CuriosityStream has much the same approach to what Hendricks calls “factual programming,” and it doesn’t even cost as much. Even the basic HD-only tier is ad-free, and costs half the price of Discovery Plus. Its 4K stream is cheap, too, just $53 a year during a holiday promotion.
And it’s safe to say CuriosityStream is ready to take on the newcomer. It released a quick statement after the Discovery Plus announcement with some key points about what Discovery Plus faces when it finally arrives:
“CuriosityStream was built to fulfill an absence in the market of a factual streaming service focused on quality unscripted and uncontrived content,” the company said. “As we’ve seen in the recent past, many broadcast and cable brands must contend with legacy TV assets and myriad rights obligations as they attempt to accelerate their move into the direct-to-consumer world. As a streaming pure-play, we are free of these challenges and able to scale our business based on audience needs. Our focus is on continuing to curate an unrivaled nonfiction library and leverage our diversified distribution models to serve up the best factual content experience in the world.”
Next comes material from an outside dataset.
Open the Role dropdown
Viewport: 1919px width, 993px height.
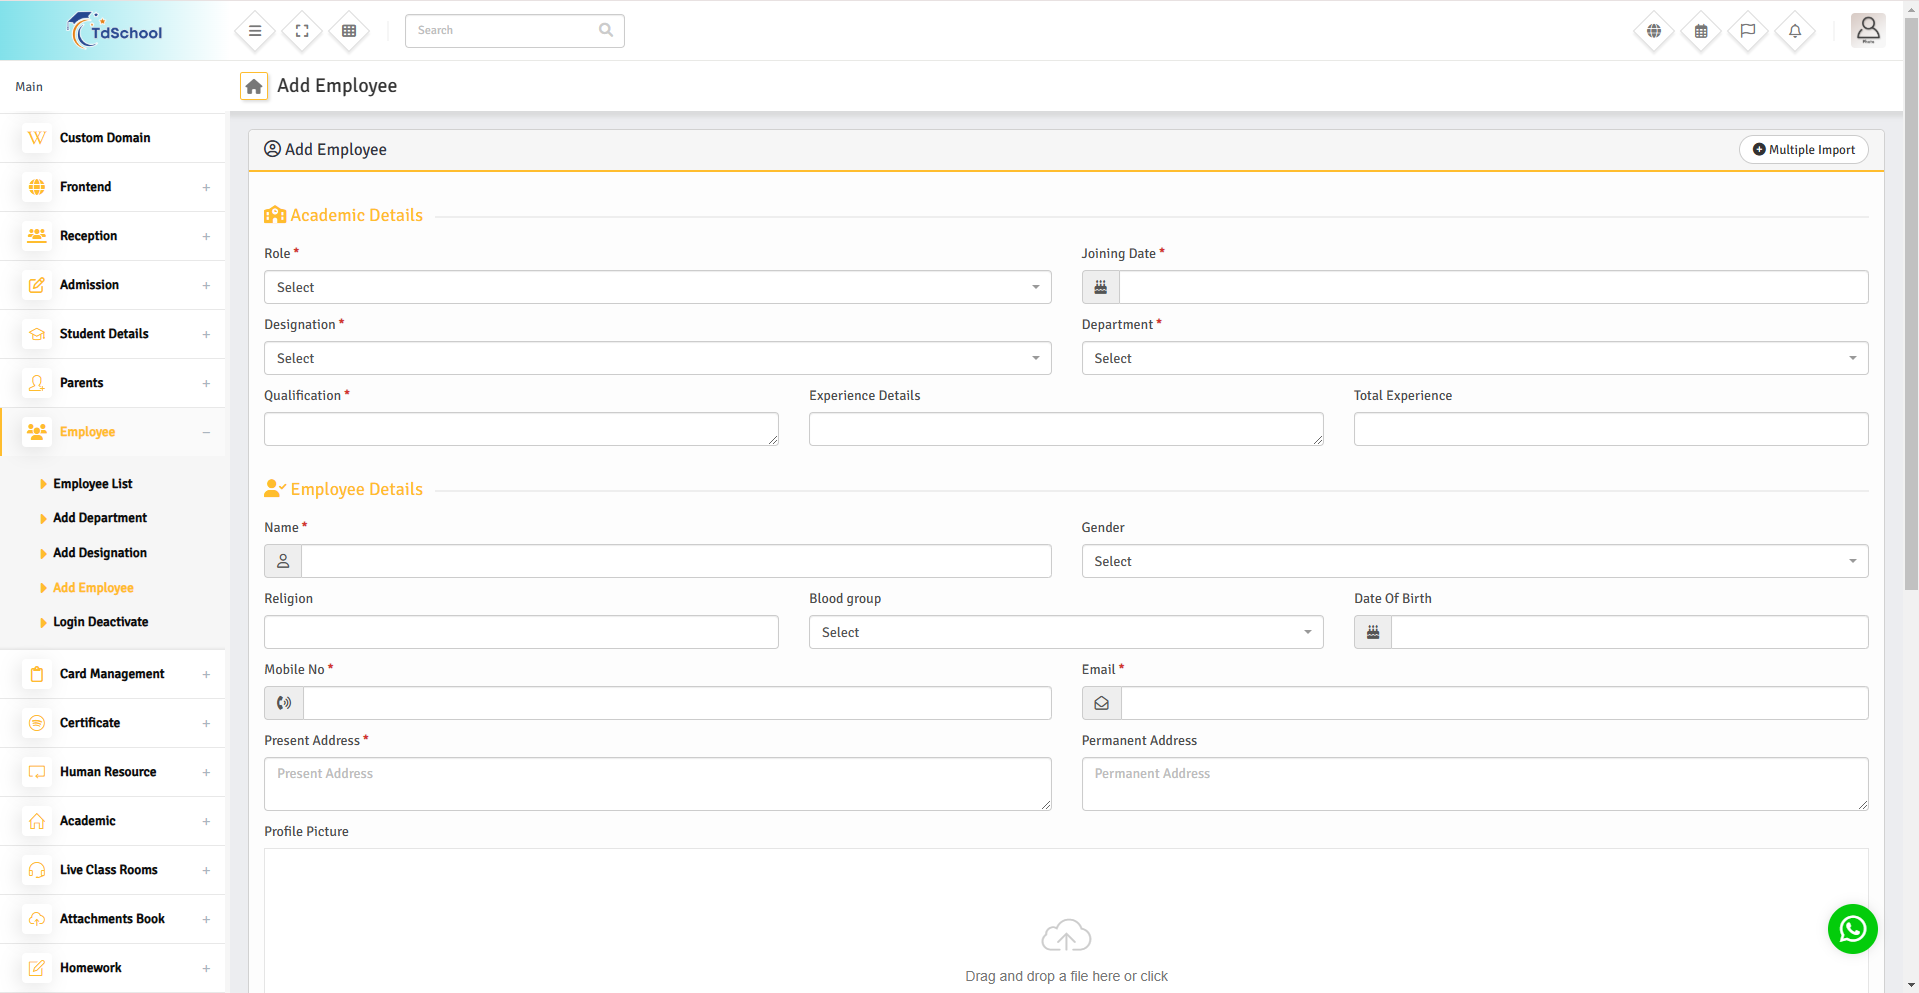pos(657,288)
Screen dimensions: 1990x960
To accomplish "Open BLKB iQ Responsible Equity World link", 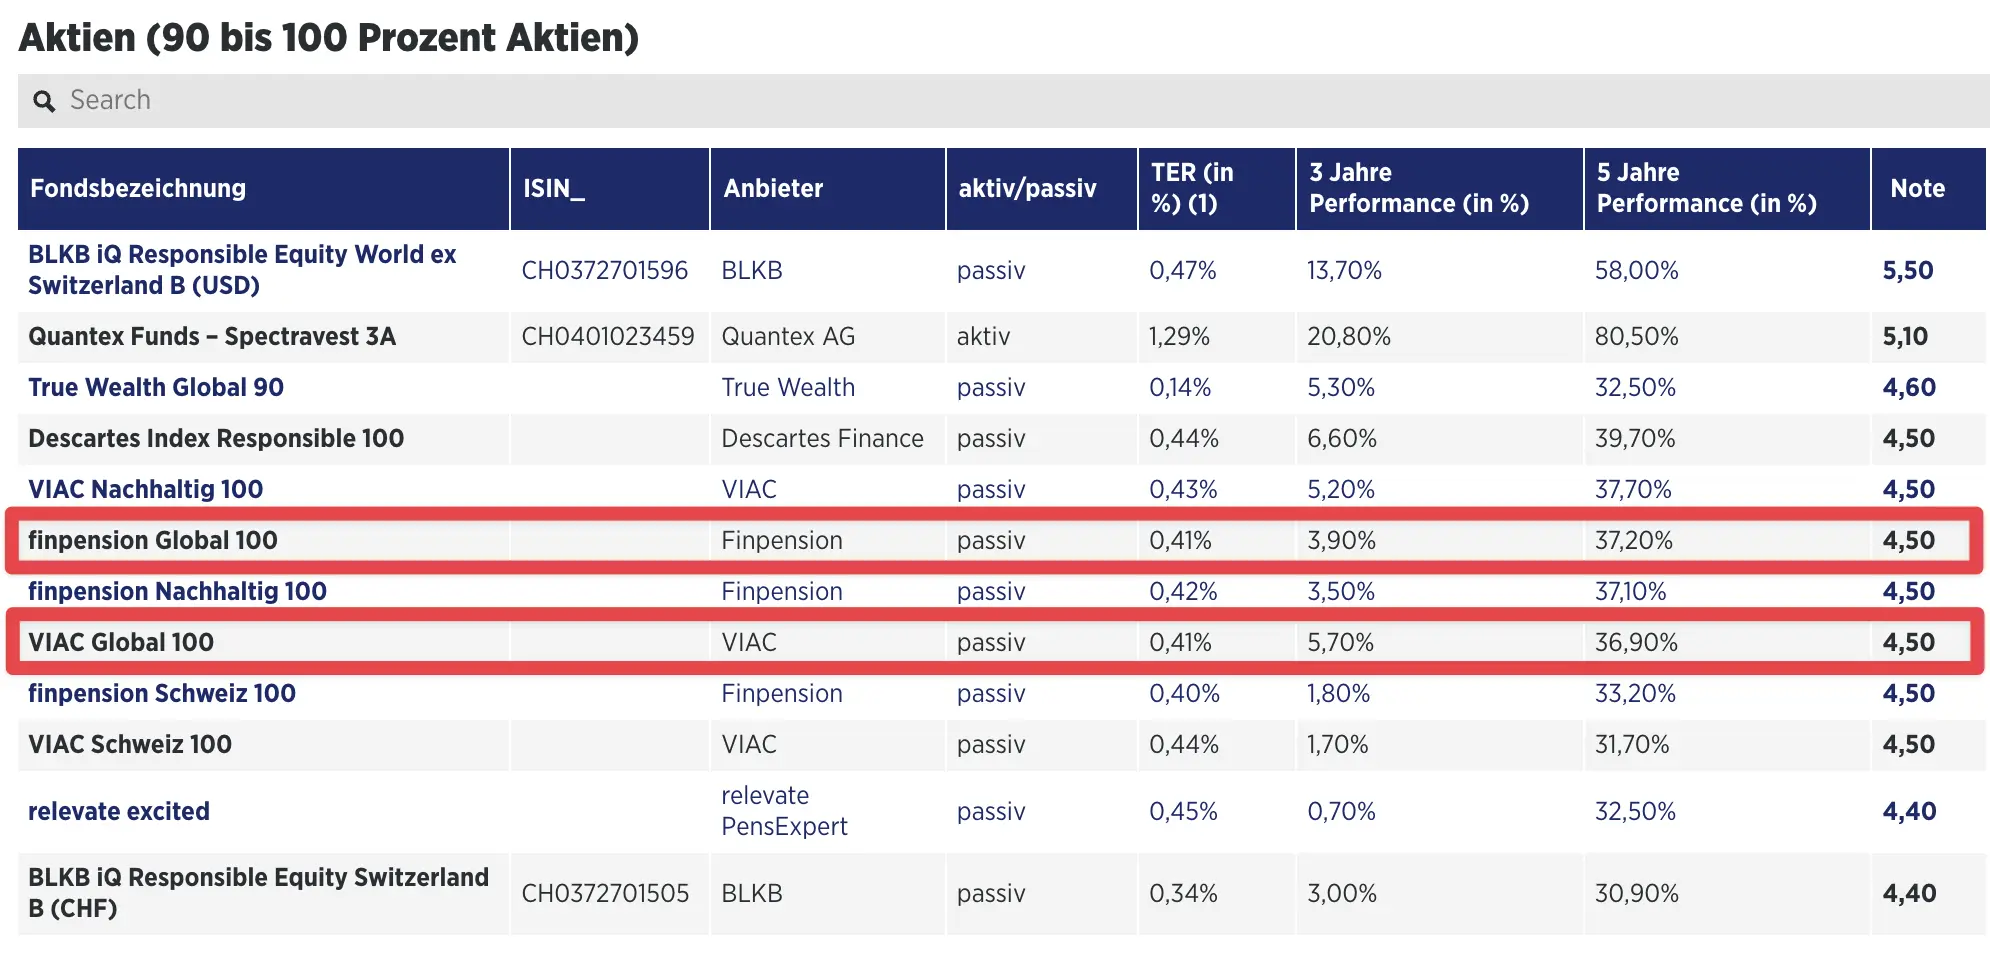I will [242, 270].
That hits the real challenge facing not just Discovery but all the Hollywood studios, who’ve each gone through wrenching streaming-first reorganizations this year: how do you maximize your old business models while building competitive offerings in the new one?
While that’s been a harrowing transformation even for Disney, as witnessed by its latest corporate shuffle the same day as the Discovery Plus announcement, the smaller cable-first companies face an even stouter challenge, compounded by their slow arrival in the market against deep-pocketed competitors.
Paramount Plus, the rebranded and beefed-up version of ViacomCBS’s CBS All Access, also won’t arrive until early next year. But at least it’s built on a well-established if smaller service, and will feature an Enterprise ship’s worth of Star Trek series, Emmy contenders such as The Good Fight, NFL games, CBS news and all those Viacom channels.
Discovery Plus’s best chance might be making like a cable service, again, and bundling with complementary competitors. That explains the programming partnerships with Lifetime, et al, and very much the deal with Verizon to give away Discovery Plus to that carrier’s 55 million subscribers.
Other media companies are bundling as fast as they can, too, hoping to drive revenue, save on marketing and build consumer awareness and sampling.
Even Disney is heavily marketing its ESPN Plus/Hulu/Disney Plus bundle. Expect more such deals, for just about everyone not named Netflix, Apple or Amazon.
Of course, the other bundle that matters is the one about which Discovery was silent: where can you access the service. Both HBO Max and Peacock were initially hobbled by carriage disputes with Amazon Fire and Roku, showing that distribution deals matter even in a post-cable world.
That Discovery Plus executives were silent about its distribution partners suggests many more conversations will be held between now and Jan. 4. It also suggests that just like in the old days, fights over carriage remain even as the old cable bundle heads to the ash heap of history.